Sometimes, this is great! There's real value in the improvement that comes by finding something excellent in a book and adapting your own methods to it, practicing it a while, making it your own, and then sharing it with the world.

On the other hand, if you are about to publish a book on bandsaws, and you take a recent, successful book about bandsaws to the photocopy machine, and publish a bandsaw book designed by someone else and traced over by you, people will notice and think less of your book. If this behavior reaches a certain level, the lawyers will be called in.

Most cases are far less clear-cut. For instance, what if you see a cool concept in a book you like,

and build something like it to include in a book that's published 6 years later?

I wonder if anyone else has ever noticed this little example. Each book is wonderful in its own way. I'm glad I own them both. I'm not calling anyone a plagiarist or a victim, but this sort of thing bugs me a little bit because of my own training. In another life, decades ago, I trained to be a literary scholar. When I see something like this, my training kicks in and I simultaneously 1) flip the page around looking for the citation and 2) say to myself “Aha! Intertextuality! I have caught a concept sneaking from one text into another, possibly using an author's brain as vector!” Since examples like this are unacknowledged in the text, the intertextual link is made by the reader. This a stellar example of that poststructural condition in which the author is dead and the author-function is assumed by the reader . . . all because an author (or editor) didn't acknowledge where an idea came from.
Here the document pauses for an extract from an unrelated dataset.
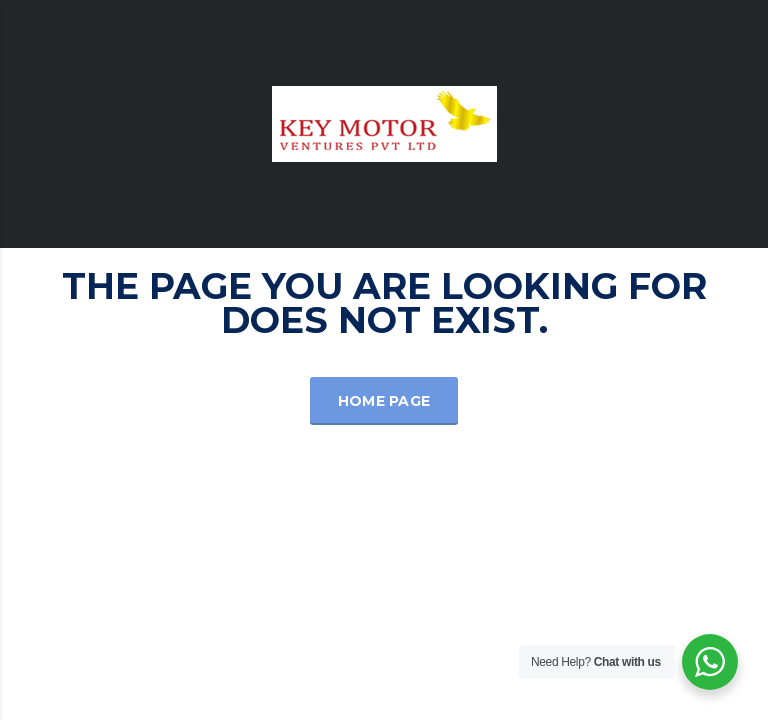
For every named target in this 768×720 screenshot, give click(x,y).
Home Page (384, 401)
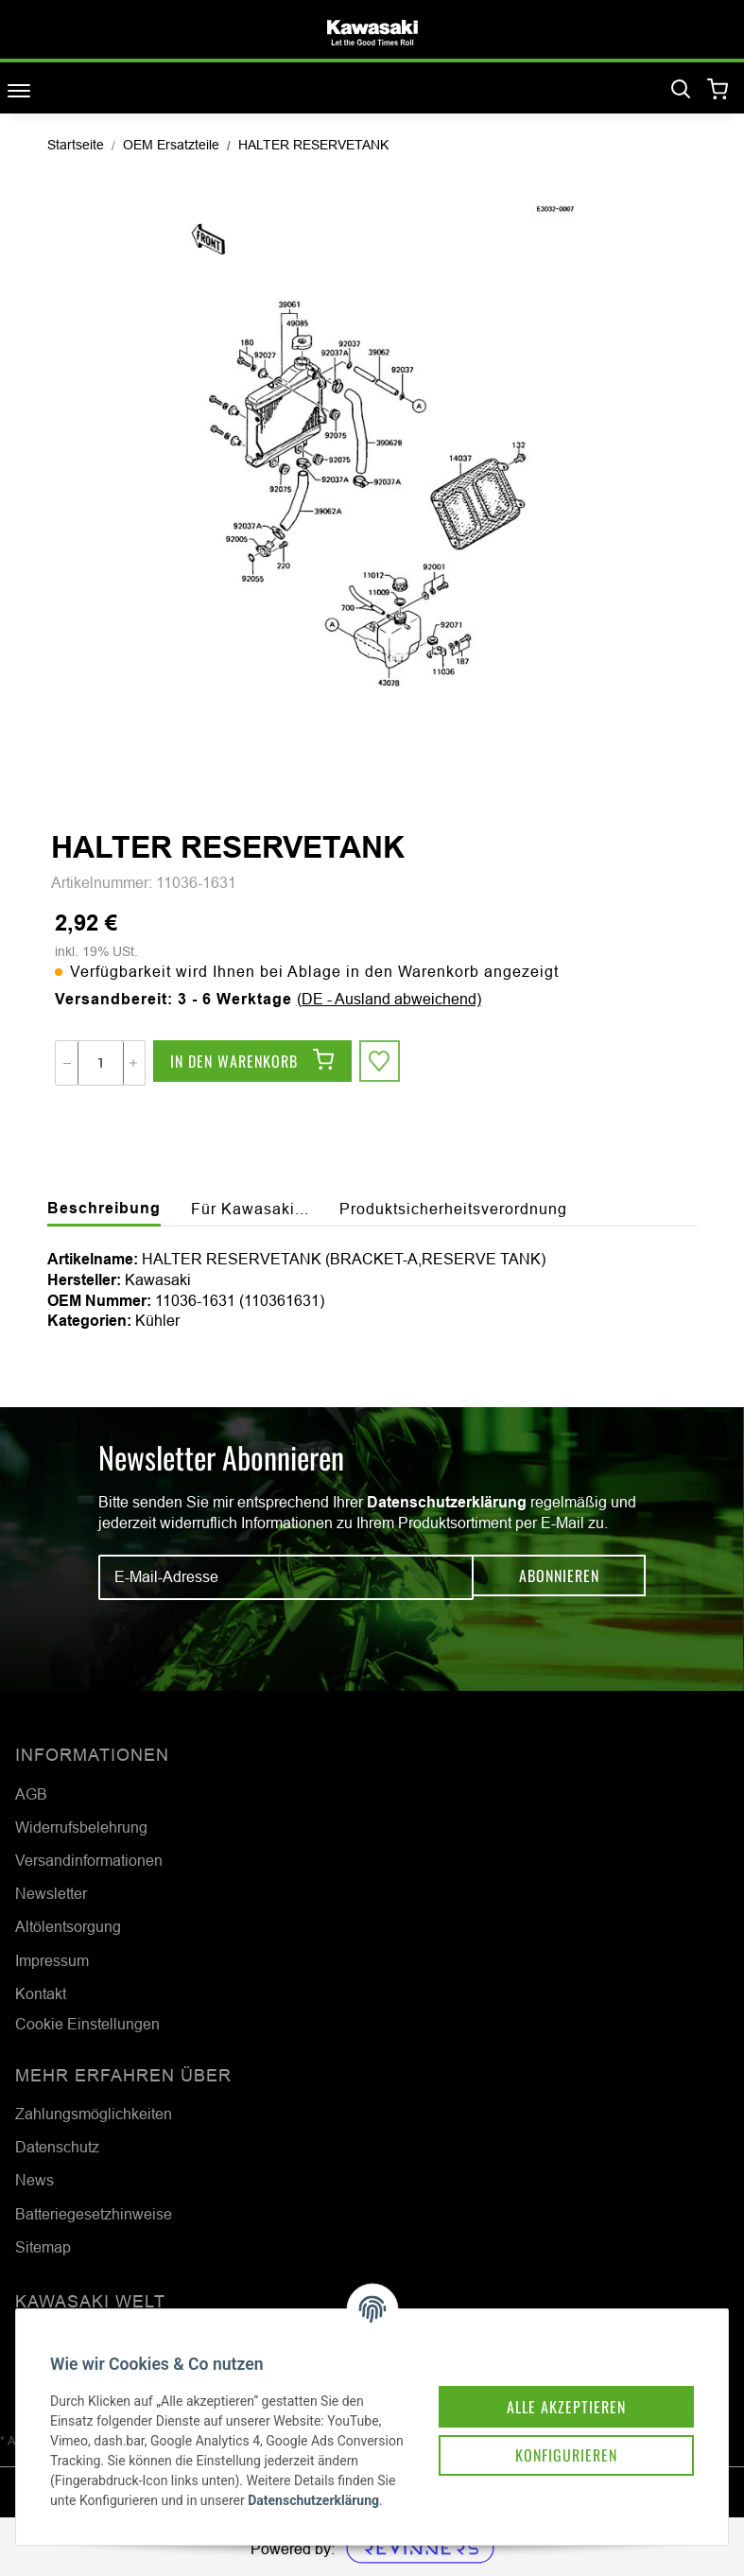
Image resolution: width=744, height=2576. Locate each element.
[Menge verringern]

That's a roundabout way of suggesting that woodworking writers ought to acknowledge the sources of our ideas more often (when we know them, anyway). Why? To give us all a clearer understanding of how connected woodworkers all are, and how much we all owe to our teachers.

Why don't we? My best guess is that there are two main reasons. For one, we fear that there's a finite amount of attention available for woodworking books and blogs and magazines. That being so, admitting that a) not every single thing we write or teach is an idea that originated with us, and b) we read other writers' work, suggests to our readers that maybe their valuable time and money should go elsewhere. The other reason that occurs to me is that publishers need to produce a steady stream of fresh, new material, and so the notion of using the current book to recommend that readers look in older, pre-existing books is not revenue-effective. After all, a new book on whatever topic is coming out soon - - why make the potential audience for that smaller?
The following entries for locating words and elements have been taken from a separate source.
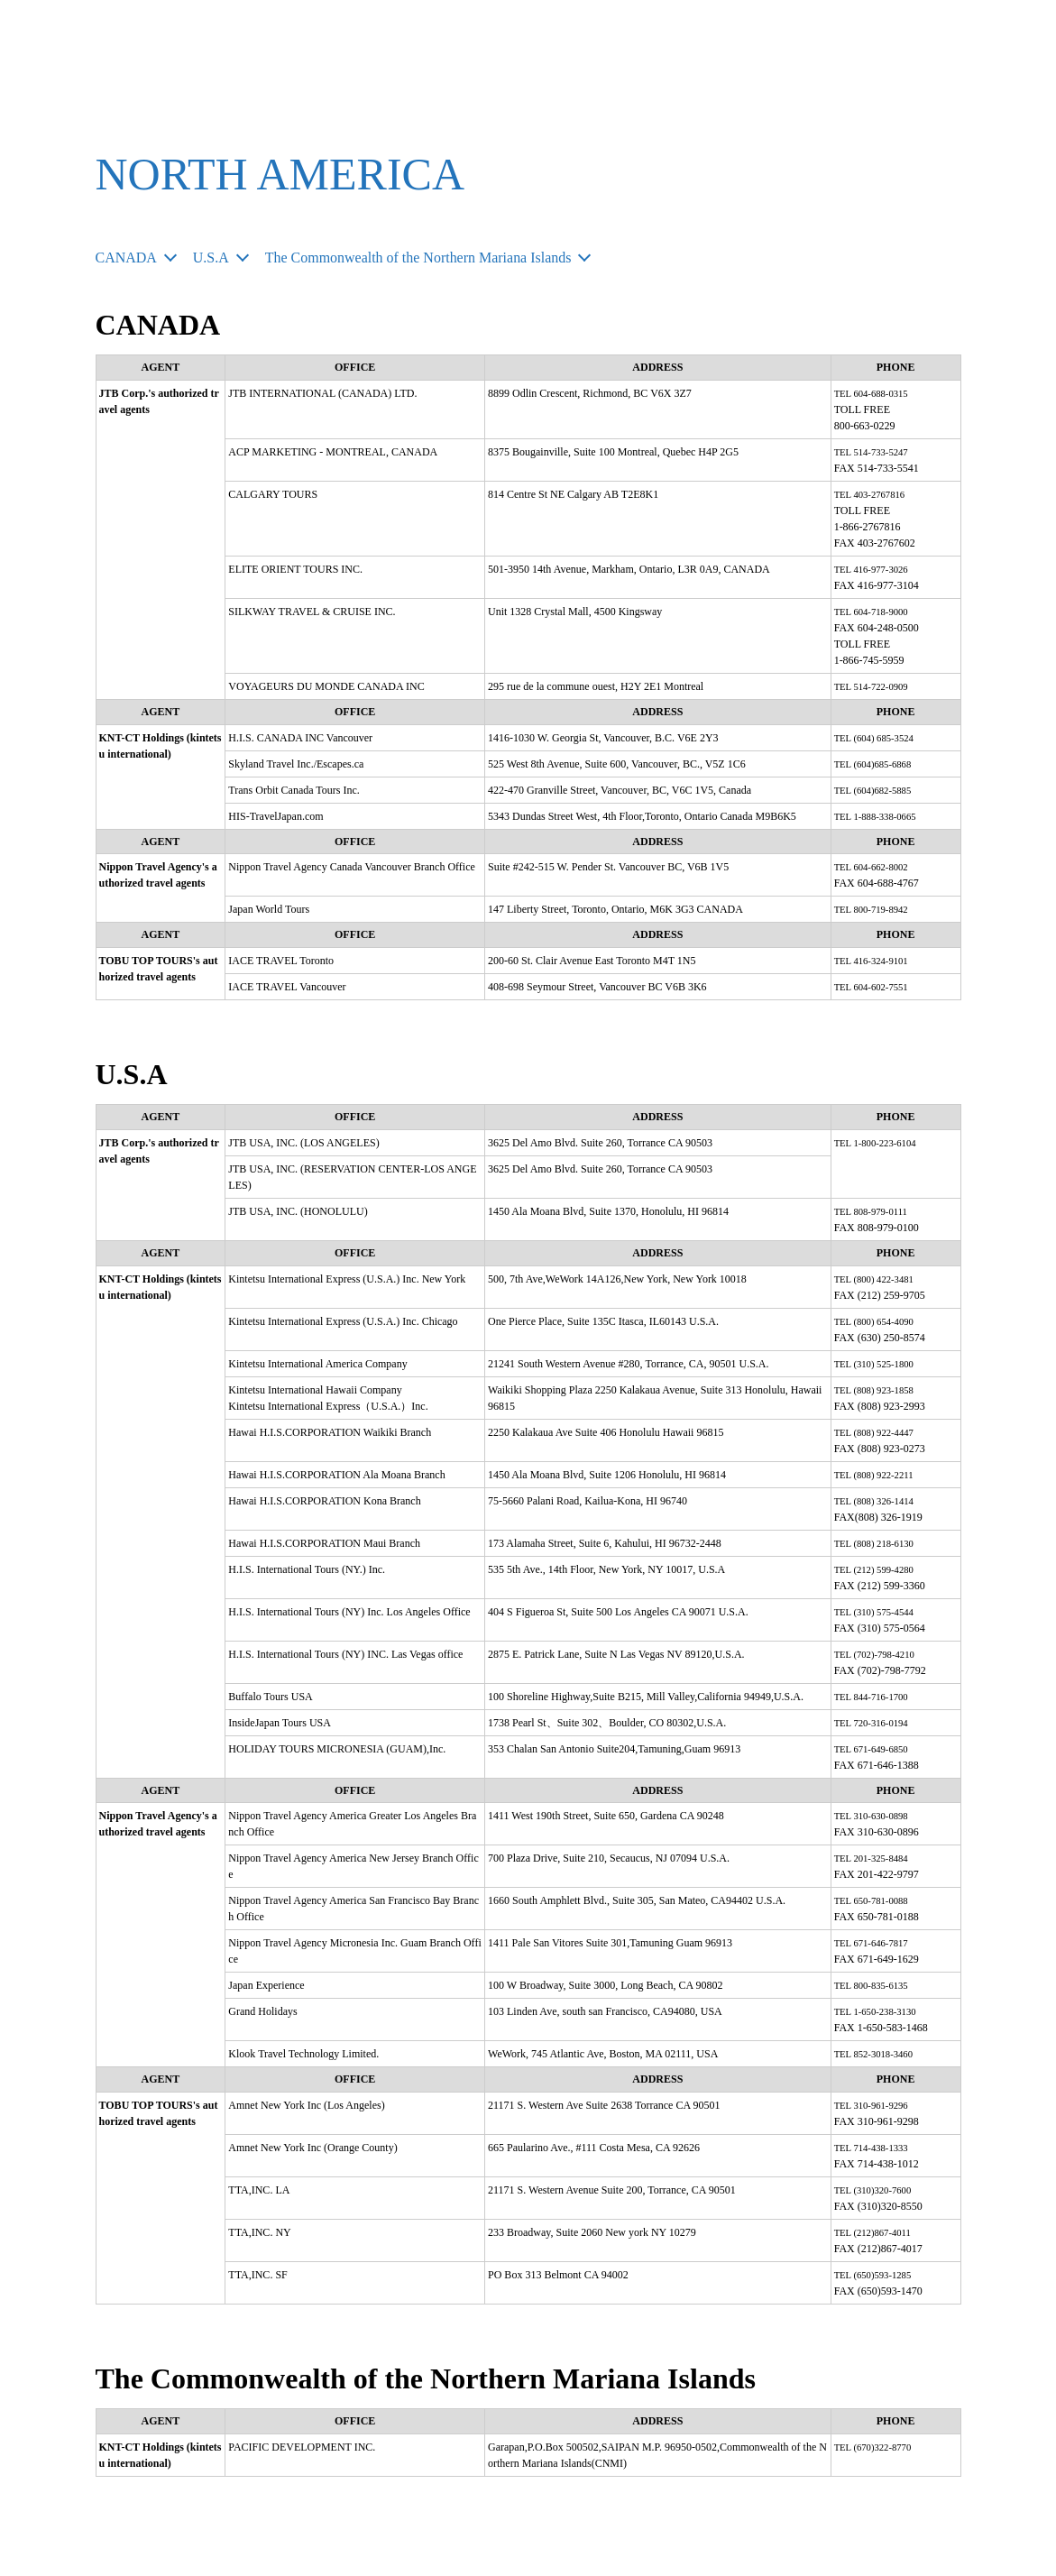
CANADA (130, 257)
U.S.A (221, 257)
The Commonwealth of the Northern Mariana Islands (450, 257)
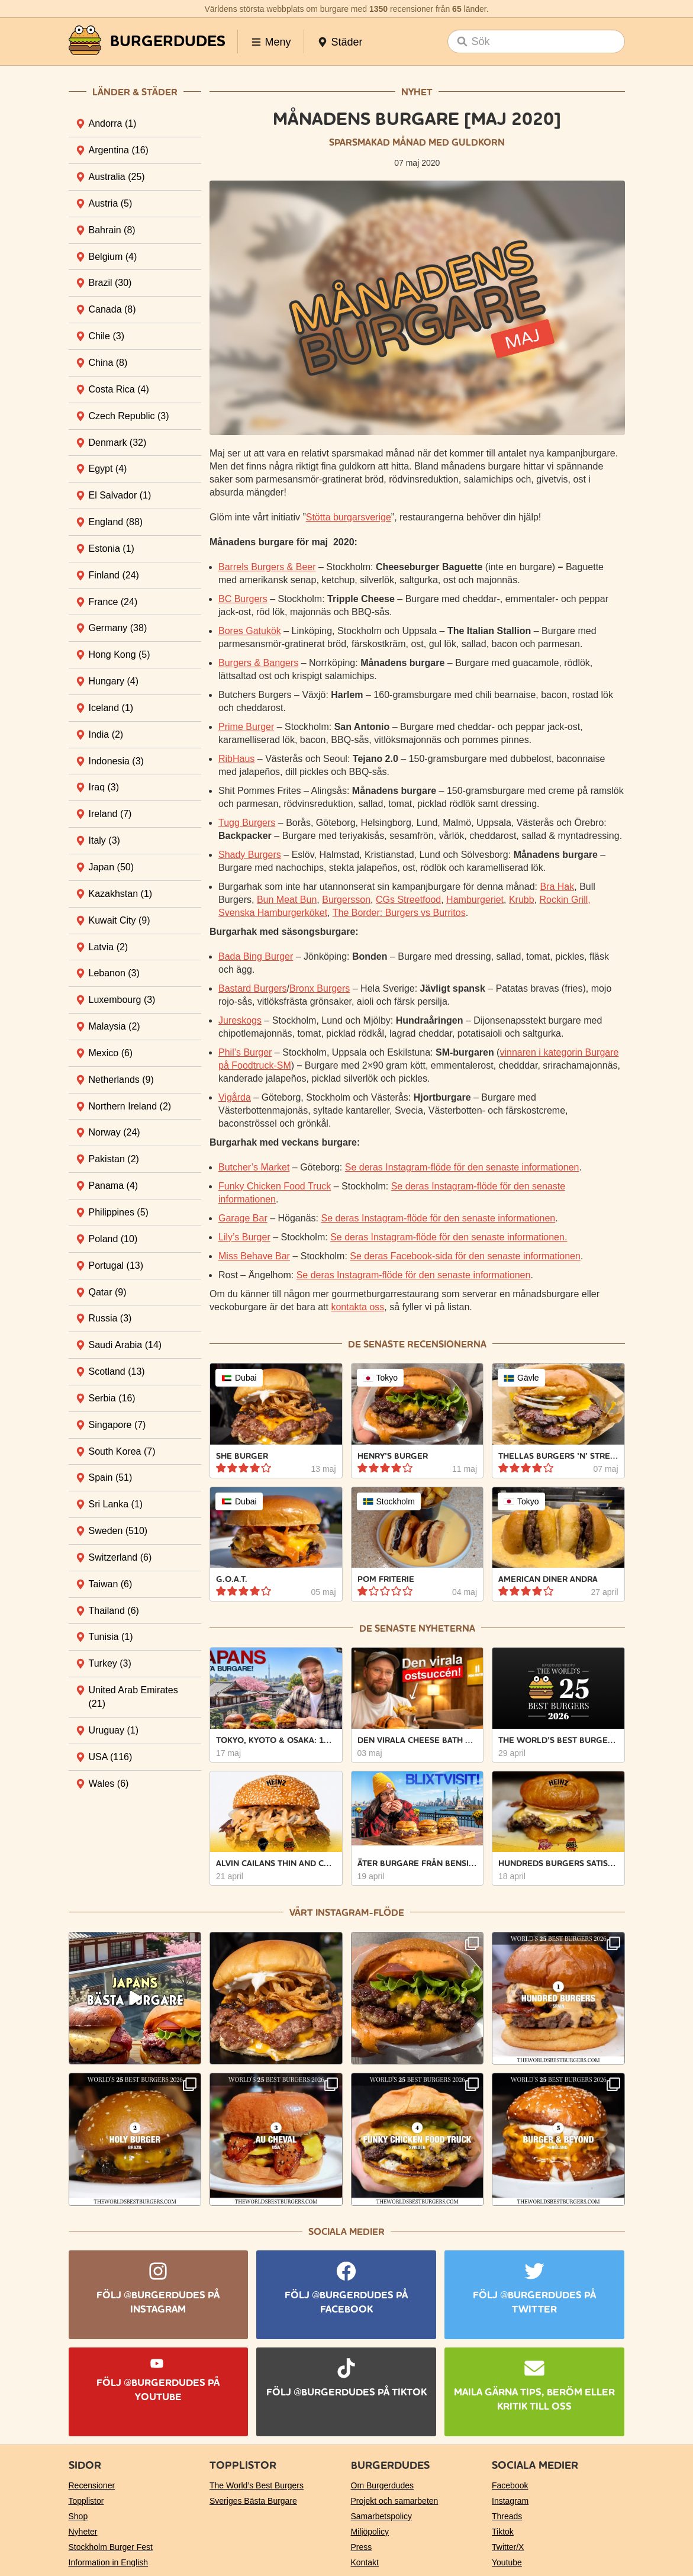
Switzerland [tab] (120, 1557)
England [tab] (116, 522)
Here is the crux of the issue. Woodworking is a relatively stable, finite body of information. Wood is wood, and its properties aren't changing. The tools remain basically the same, with occasional refinements and improvements. Same goes for procedures: they're determined by the fixed nature of the material, the relatively static arsenal of tools we bring to bear on it, and also a historically stable set of results we're trying for. So there are refinements, but in order to constantly offer up fresh “content” in the form of books and magazine articles and blog posts, there has to be lots of repetition. Wouldn't the repetition be easier to take if authors and publishers took a moment to acknowledge where they learned, what they learned, and how they've changed it to adapt to their own needs? I think it would make my reading much more interesting. Also less poststructural. There's a reason I never thrived as a literary theorist!


iMind you, neither I nor my syntax suggests that everyone who uses Reddit is a troll. Much of value appears there, and in fact some of the most surprising and pleasurable praise of my own work I've ever encountered was on a woodworking subreddit.